Por quê a igreja não
cumpriu seu objetivo original? Muito simples: porque ela agiu como de fato era,
uma empresa dona de latifúndios, feudos concedidos pelas cortes. Tornara-se
cortesã, elite dominante, a partir do instante em que fora adotada por Roma
como religião oficial. Os fundos que arrecadou até começar a emprestar a juros
altos para os castelos e enriquecer definitivamente, financiando as guerras
feudais de retaliação e de conquistas territoriais, provem da renda de suas
terras arrendadas a colonos a altíssimas taxas, do dízimo cobrado a todos os
católicos, da venda de indulgências a soberanos, nobres, ricos mercadores e a
qualquer um que por elas pagasse vultosa quantia e das famílias dos papas, que
eram riquíssimas.
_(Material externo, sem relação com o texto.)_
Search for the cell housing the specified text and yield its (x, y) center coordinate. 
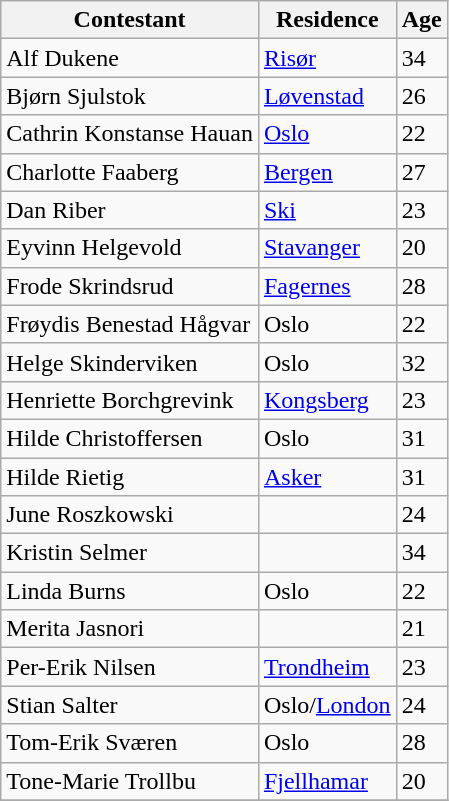
Henriette Borchgrevink (130, 400)
Frøydis Benestad Hågvar (130, 324)
Linda Burns (130, 591)
26 (422, 96)
Asker (327, 477)
Kongsberg (327, 400)
June Roszkowski (130, 515)
Alf Dukene (130, 58)
Helge Skinderviken (130, 362)
Frode Skrindsrud (130, 286)
Stavanger (327, 248)
Bjørn Sjulstok (130, 96)
Contestant (130, 20)
Fagernes (327, 286)
Fjellhamar (327, 781)
Hilde Rietig (130, 477)
21 (422, 629)
Residence (327, 20)
Eyvinn Helgevold (130, 248)
32 (422, 362)
27 (422, 172)
Ski (327, 210)
Dan Riber (130, 210)
Trondheim (327, 667)
Kristin Selmer (130, 553)
Risør (327, 58)
Løvenstad (327, 96)
Tom-Erik Sværen (130, 743)
Bergen (327, 172)
Charlotte Faaberg (130, 172)
Oslo/London (327, 705)
Merita Jasnori (130, 629)
Age (422, 20)
Stian Salter (130, 705)
Cathrin Konstanse Hauan (130, 134)
Hilde Christoffersen (130, 438)
Per-Erik Nilsen (130, 667)
Tone-Marie Trollbu (130, 781)
Extract the [x, y] coordinate from the center of the cell holding the provided text.  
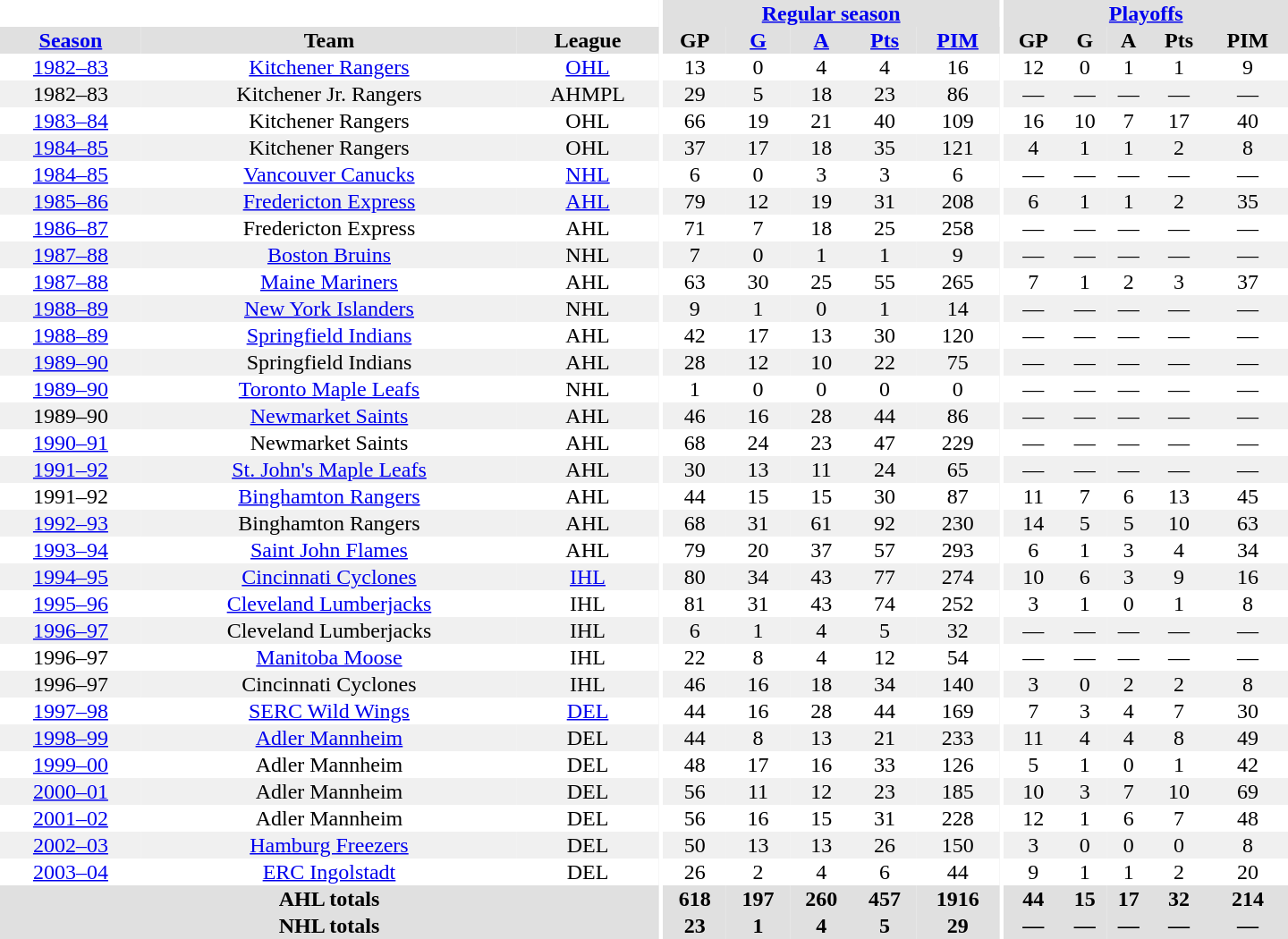
2003–04 [71, 872]
265 [957, 282]
61 [821, 523]
45 [1248, 496]
87 [957, 496]
1994–95 [71, 577]
208 [957, 201]
1916 [957, 899]
47 [886, 443]
185 [957, 792]
SERC Wild Wings [329, 711]
Season [71, 40]
74 [886, 604]
126 [957, 765]
65 [957, 470]
169 [957, 711]
33 [886, 765]
1986–87 [71, 228]
75 [957, 362]
Saint John Flames [329, 550]
1990–91 [71, 443]
228 [957, 818]
Maine Mariners [329, 282]
St. John's Maple Leafs [329, 470]
233 [957, 738]
77 [886, 577]
49 [1248, 738]
1985–86 [71, 201]
AHL totals [329, 899]
457 [886, 899]
2001–02 [71, 818]
Vancouver Canucks [329, 174]
Boston Bruins [329, 255]
80 [694, 577]
Toronto Maple Leafs [329, 389]
81 [694, 604]
618 [694, 899]
229 [957, 443]
66 [694, 121]
AHMPL [588, 94]
69 [1248, 792]
274 [957, 577]
1995–96 [71, 604]
50 [694, 845]
150 [957, 845]
109 [957, 121]
Playoffs [1146, 13]
260 [821, 899]
1998–99 [71, 738]
258 [957, 228]
55 [886, 282]
121 [957, 148]
214 [1248, 899]
293 [957, 550]
2000–01 [71, 792]
ERC Ingolstadt [329, 872]
NHL totals [329, 926]
1992–93 [71, 523]
1983–84 [71, 121]
Kitchener Jr. Rangers [329, 94]
252 [957, 604]
Hamburg Freezers [329, 845]
92 [886, 523]
54 [957, 657]
Regular season [831, 13]
71 [694, 228]
1993–94 [71, 550]
New York Islanders [329, 309]
120 [957, 335]
2002–03 [71, 845]
Manitoba Moose [329, 657]
Team [329, 40]
1997–98 [71, 711]
140 [957, 684]
League [588, 40]
230 [957, 523]
1999–00 [71, 765]
197 [758, 899]
57 [886, 550]
Extract the (X, Y) coordinate from the center of the cell holding the provided text.  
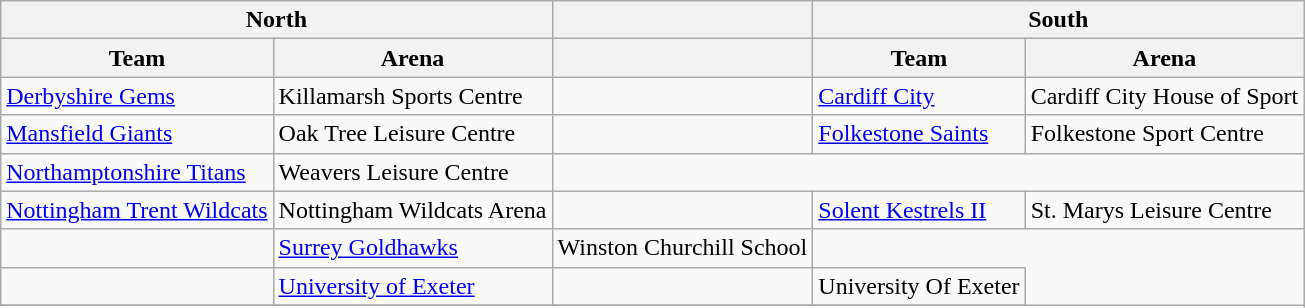
Folkestone Saints (919, 134)
Killamarsh Sports Centre (412, 96)
Nottingham Trent Wildcats (137, 210)
Cardiff City House of Sport (1164, 96)
Weavers Leisure Centre (412, 172)
Solent Kestrels II (919, 210)
Surrey Goldhawks (412, 248)
South (1058, 20)
Cardiff City (919, 96)
University Of Exeter (919, 286)
Folkestone Sport Centre (1164, 134)
Mansfield Giants (137, 134)
Winston Churchill School (682, 248)
University of Exeter (412, 286)
Oak Tree Leisure Centre (412, 134)
St. Marys Leisure Centre (1164, 210)
North (276, 20)
Nottingham Wildcats Arena (412, 210)
Derbyshire Gems (137, 96)
Northamptonshire Titans (137, 172)
Pinpoint the cell where the given text exists, returning its [X, Y] midpoint coordinate. 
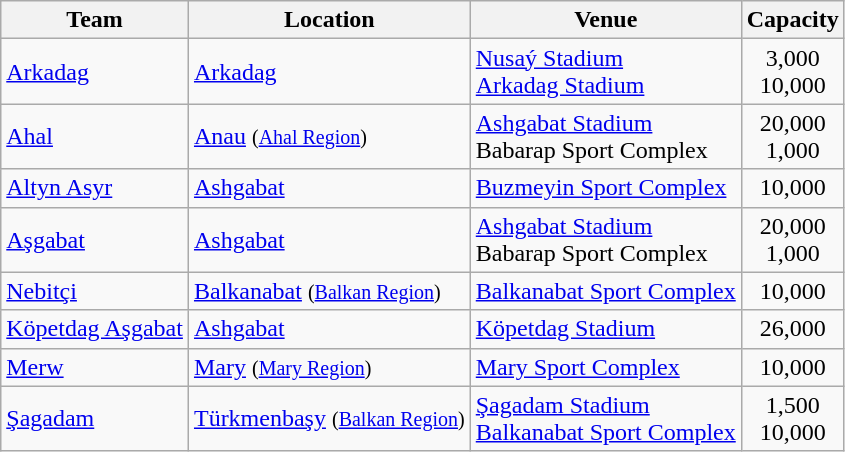
Köpetdag Stadium [606, 329]
3,000 10,000 [792, 72]
Köpetdag Aşgabat [95, 329]
Nusaý Stadium Arkadag Stadium [606, 72]
Team [95, 20]
Location [329, 20]
Aşgabat [95, 240]
Nebitçi [95, 291]
Şagadam [95, 418]
Anau (Ahal Region) [329, 136]
1,500 10,000 [792, 418]
Mary (Mary Region) [329, 367]
Türkmenbaşy (Balkan Region) [329, 418]
26,000 [792, 329]
Balkanabat (Balkan Region) [329, 291]
Buzmeyin Sport Complex [606, 188]
Şagadam Stadium Balkanabat Sport Complex [606, 418]
Venue [606, 20]
Capacity [792, 20]
Merw [95, 367]
Mary Sport Complex [606, 367]
Altyn Asyr [95, 188]
Balkanabat Sport Complex [606, 291]
Ahal [95, 136]
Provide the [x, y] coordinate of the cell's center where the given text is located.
Papas, cardeais e bispos frequentavam os castelos, eram
membros assíduos das cortes e participavam de suas decisões políticas, mandando
e desmandando.
As religiões enganam o
ser humano quando se autoproclamam ser a espiritualidade do ser. Suas
proibições são dogmas de fé, mera repressão às características naturais do ser
humano, são um reles código de conduta, uma adequação às determinações dos
organizadores do mundo, homens ricos, estabelecidos no mundo, e superiores
hierárquicos. Causam ao vivente danos tão irreversíveis —como as carências de
afirmação decorrentes do culto cada vez mais forte ao individualismo necessário
à manutenção do capitalismo, à obediência e culto ao modelo de indivíduo rico e
poderoso— que foi preciso inventar uma ciência, a Psicologia, para tentar
desemaranhar as neuroses humanas que foram aumentando na proporção direta do
aumento do aperto nas cidades e da impossibilidade de as determinações civis e
eclesiásticas serem cumpridas na prática da vida... Porque a realidade humana
não se motiva em idealizações —apesar da propagada insistir nelas para desviar
o ser humano da razão e deixá-lo à deriva das manobras dominantes— mas na mobilização
para satisfazer as necessidades.
Antônio Maria e Fernando Lobo descreveram com maestria, na canção “Ninguém me ama”, essa carência do ser humano que se identifica com os valores dominantes.
"Ninguém me
ama, ninguém me quer, ninguém me chama de “meu amor”.
A vida passa, e
eu sem ninguém, e quem me abraça não me quer bem.
Vim pela noite
tão longa de fracasso em fracasso,
E hoje descrente
de tudo me resta o cansaço,
Cansaço da vida, cansaço de mim, velhice chegando,
E eu chegando ao fim."
As
igrejas são empresas privadas, e por isso dão amparo e refúgio à ampla e
irrestrita atuação da ideologia dominante capitalista. A Igreja Católica
Apostólica Romana foi e é, como já dito, a maior empresa imobiliária do mundo,
motivo por que, também contra os partidários da propriedade coletiva dos meios
de produção, os comunistas, ela criou um preconceito específico, acusando-os de
“não terem Deus nem amor no coração”.
E são sempre
oportunistas. Recentemente, em 2015, quando o Estados Unidos, depois de mais de
50 anos de bloqueio econômico contra Cuba, reatou relações comerciais e civis
com a ilha, a Igreja Católica tratou de ir lá às pressas, em viagem
notoriamente autopromocional, para não perder seu “mercado”, o “povo pobre” do
lugar, objetivo social que lhe rende isenção de todos os impostos, fartos
donativos do setor privado e perpétua capitalização, em troca de umas obrinhas
sociais, umas migalhas para os pobres.
1 Há um
país na África, não me lembro qual, que, nos momentos de dificuldades, em
vez em rezar manda matar passarinhos.
Assim, para resolver nossos problemas, em oposição a pensar em conjunto temos
duas outras possibilidades, rezar e matar passarinhos.